What sets Soukup’s program apart is its focus on nesting. “The reality is that every time we leave the house, we spend money. The only way to really save is to spend more time at home,“ she said. “Our plan involves getting our homes in order, so that it’s actually a nice place to be.”
Both Jones and Soukup say they’ve integrated parts of their money diets into their regular lives, but their programs are not designed to be undertaken in perpetuity. While Soukup’s “challenge” lasts a month, Jones recommends trying her program for a year. “That way you change your habits,” she said, though she still dabbles in fasting to keep herself in check. “Now my money diets are more of a housekeeping thing where I do them as needed/wanted or if I find myself slipping.”
There are competing theories on how long it takes to create a new habit — studies show that it ranges from 18 days to almost a year or longer — and looking for shortcuts can undermine the process. “I hate the word diet,” said Klontz. “Even talking to you about it makes me want to go eat a cheeseburger. My advice is, don’t approach budgeting like a diet, because it’s going to create that same sense of deprivation, and it’ll make you crave the things you’ve sworn off.” It might show results at first, he said, “but that phase only lasts so long, and if it’s a deprivation diet — food- or money-wise — it will have an end point. Worst-case scenario, you’ll set yourself up to feel like a failure and get even more discouraged.”
A better outlook would be to see it as an experiment. “I think it’s a great idea for people who haven’t had any experience with consciously trying to cut down their spending in certain, specific areas, and track it,” said Klontz. “For example, trying not to eat out for a month and cook at home can be a great exercise, and you’re going to learn a ton. As an exposure technique, it might decrease anxiety around spending less. It could make you realize, You know, actually, we can do this.”
He also recommends using that early momentum to automate as many good habits as possible, which is one of the few proven methods to create lasting effects: “We’re all cognitively lazy, so if you set something in motion that requires more mental effort to change, you’re less likely to change it and more likely to continue it.”

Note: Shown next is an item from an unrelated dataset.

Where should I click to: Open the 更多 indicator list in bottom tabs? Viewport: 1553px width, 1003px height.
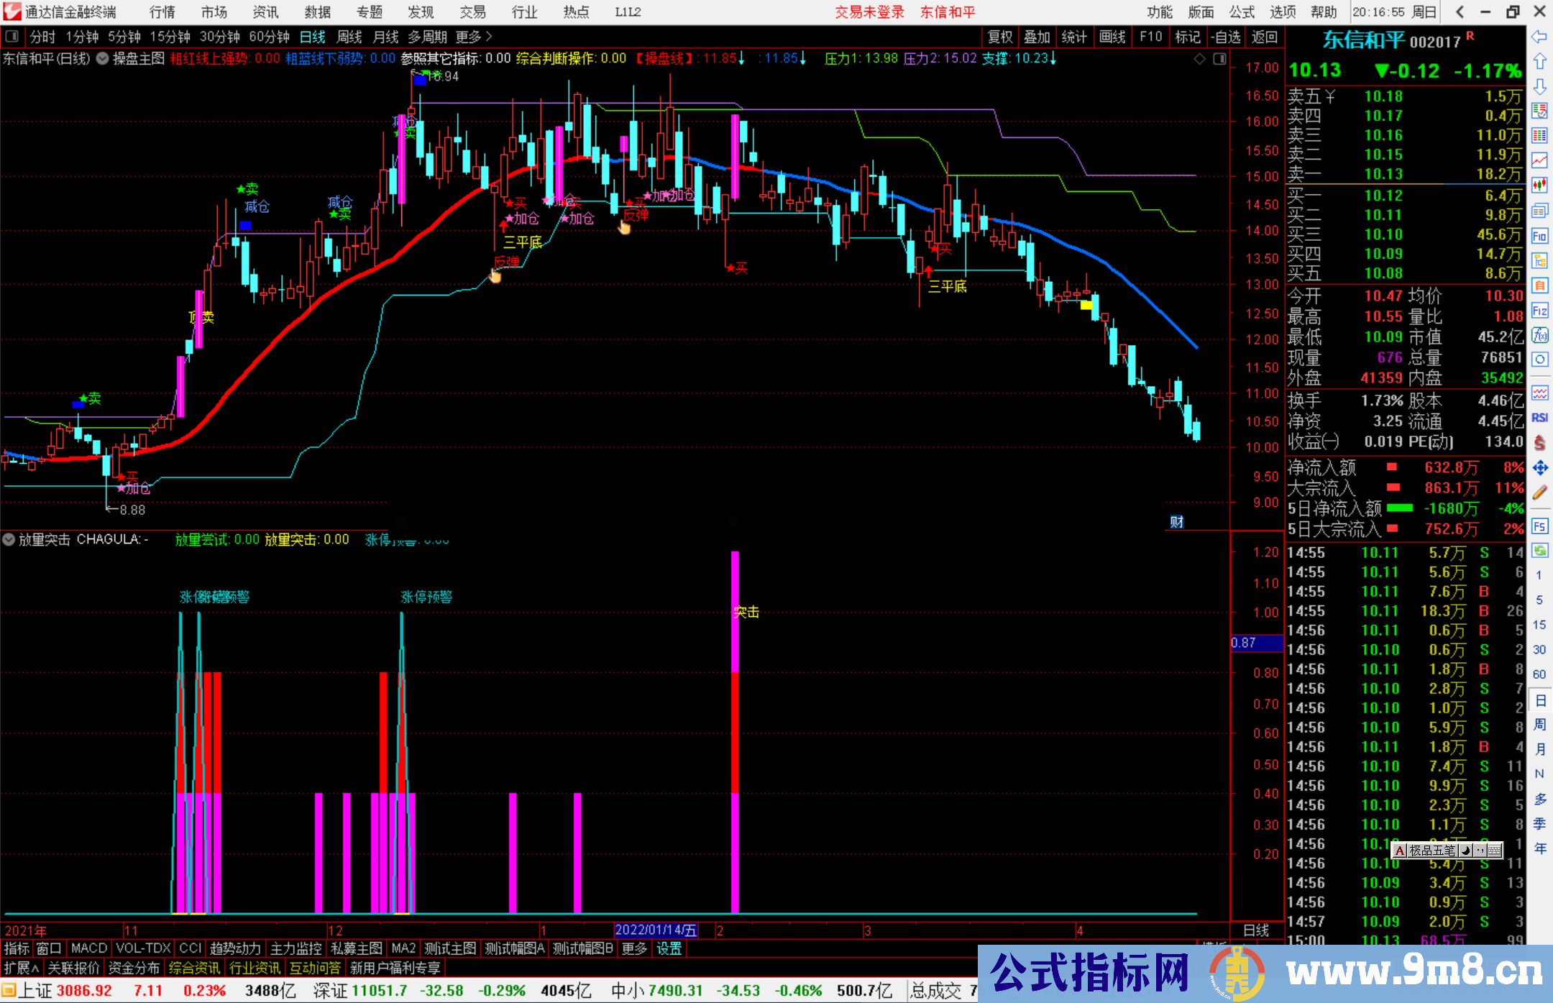tap(634, 949)
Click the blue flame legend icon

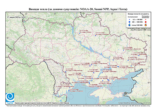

Meanwhile, both DeGraff and Klontz advocate for creating “spending plans” rather than punitive measures of slashing large swaths of expenses. “‘Money diet’ and ‘budget’ sound like confining tools, but a spending plan creates a growth-oriented mind-set,” said DeGraff. Instead of deciding what you can’t have, figure out what you want to have. As Klontz describes it, “With a spending plan, you ask, ‘What’s most important to me, in terms of spending money? Let’s create a vision for that. Do I want to retire early? What will that look like? Where am I living?’ Whatever it is, get really excited about it, and come up with a plan to fund those things that mean the most to you, and then, in that spirit of fullness and abundance, reduce your spending on the stuff that doesn’t matter.”